━━━ Exercise data ━━━

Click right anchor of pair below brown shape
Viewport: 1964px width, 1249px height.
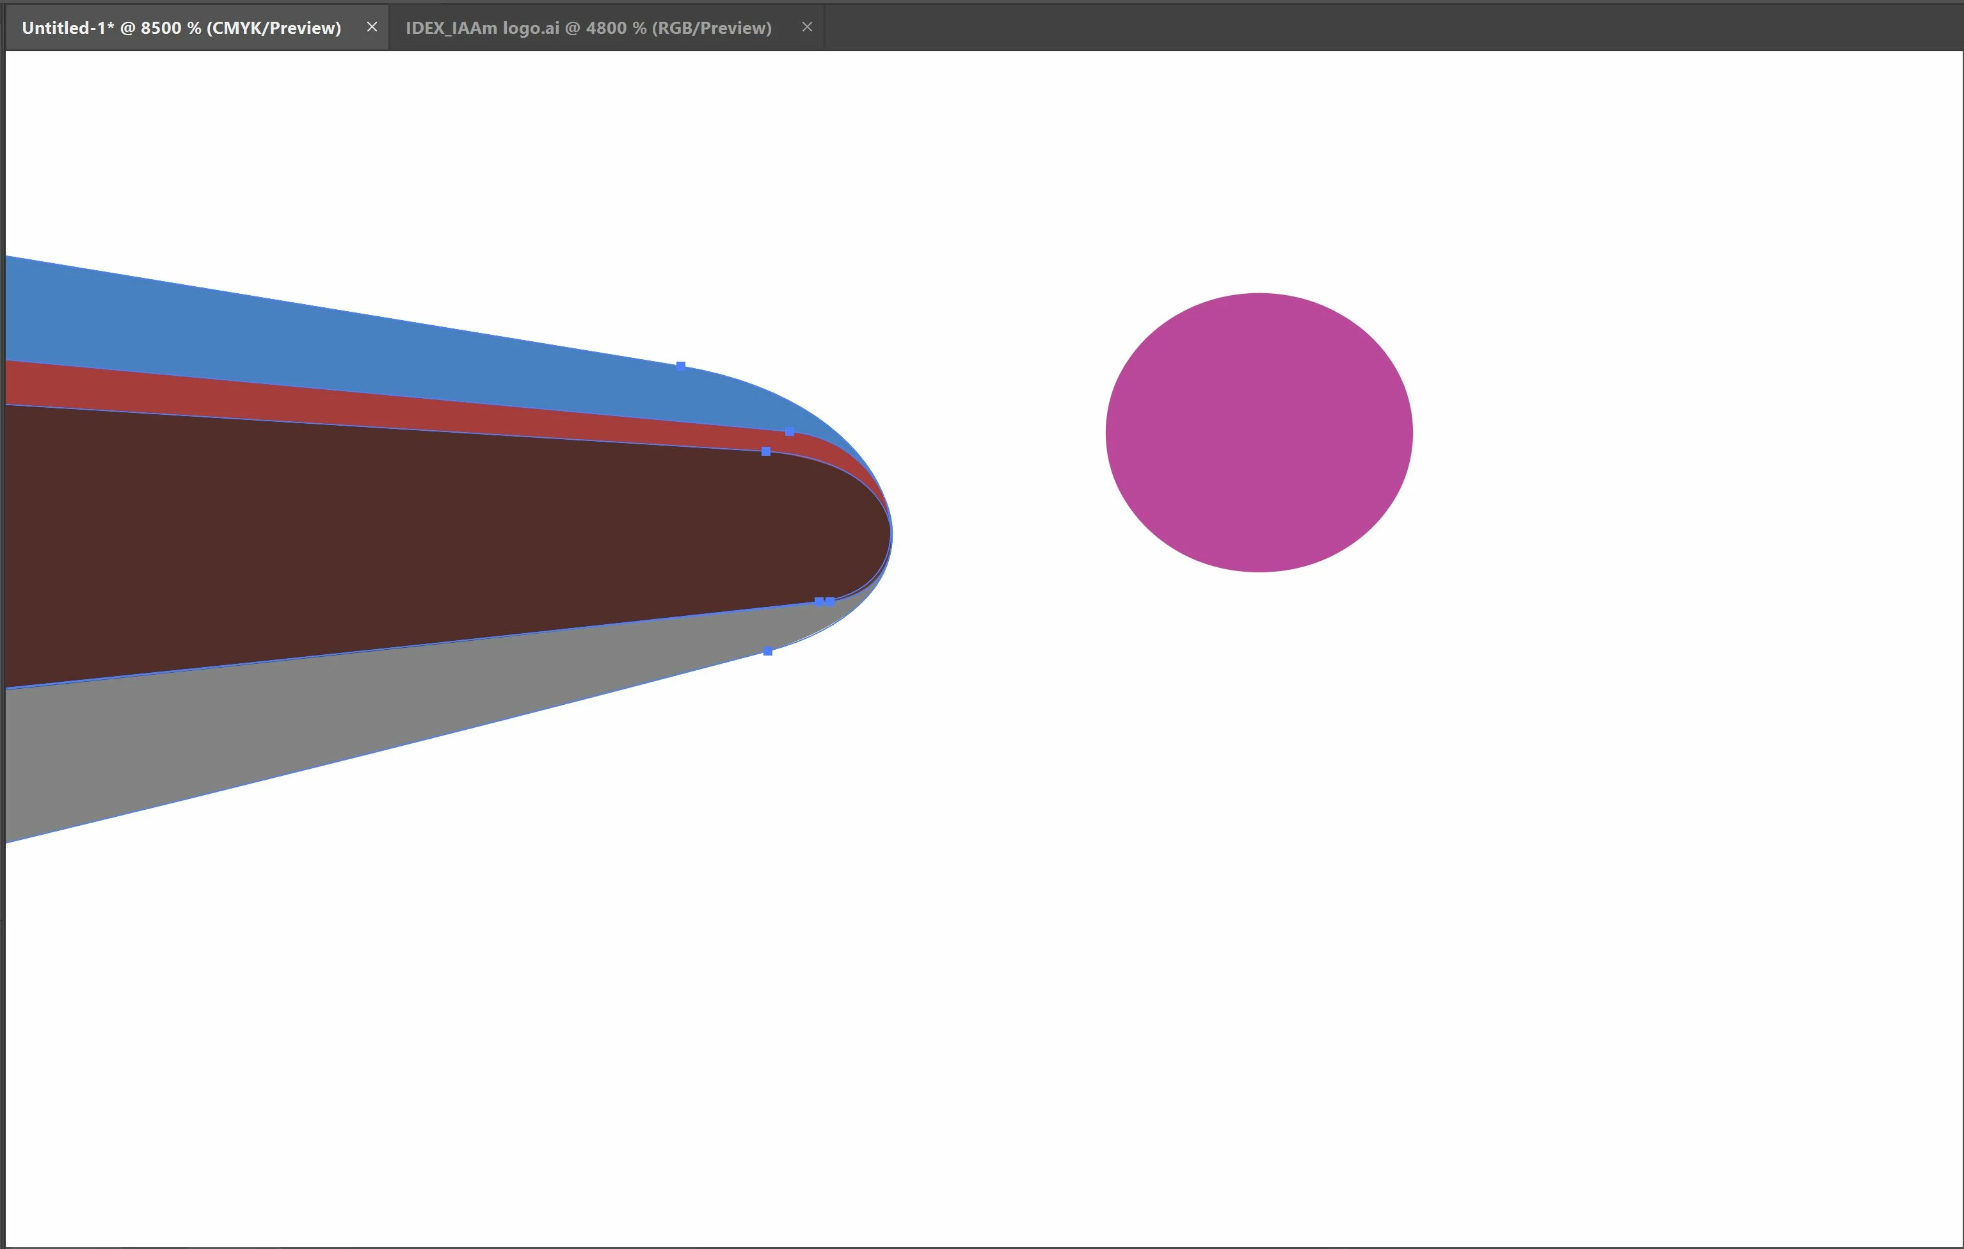pos(830,602)
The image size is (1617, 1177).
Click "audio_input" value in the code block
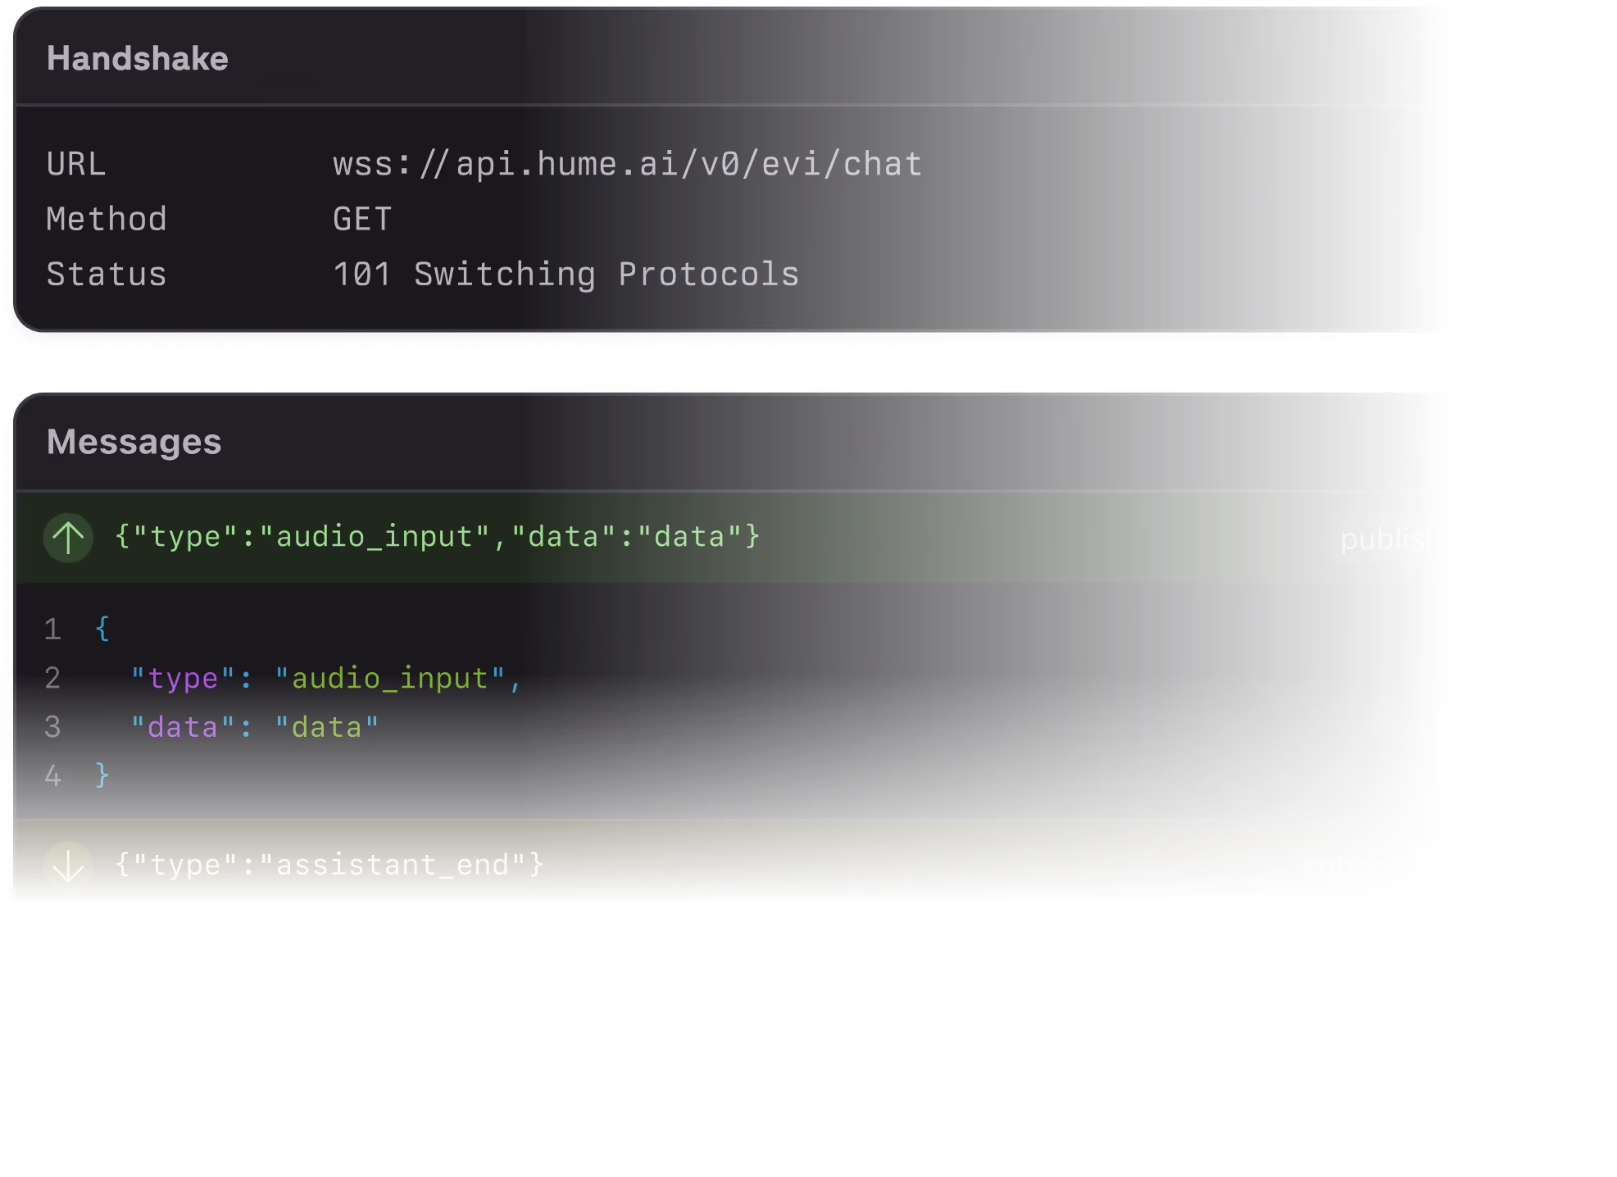coord(389,679)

━━━

* [What you will do] Print out the entries once more, unchanged. No pictures.

* [Expected answer]
Click right anchor of pair below brown shape
Viewport: 1964px width, 1249px height.
pos(830,602)
The image size is (1617, 1177).
Click "audio_input" value in the code block
coord(389,679)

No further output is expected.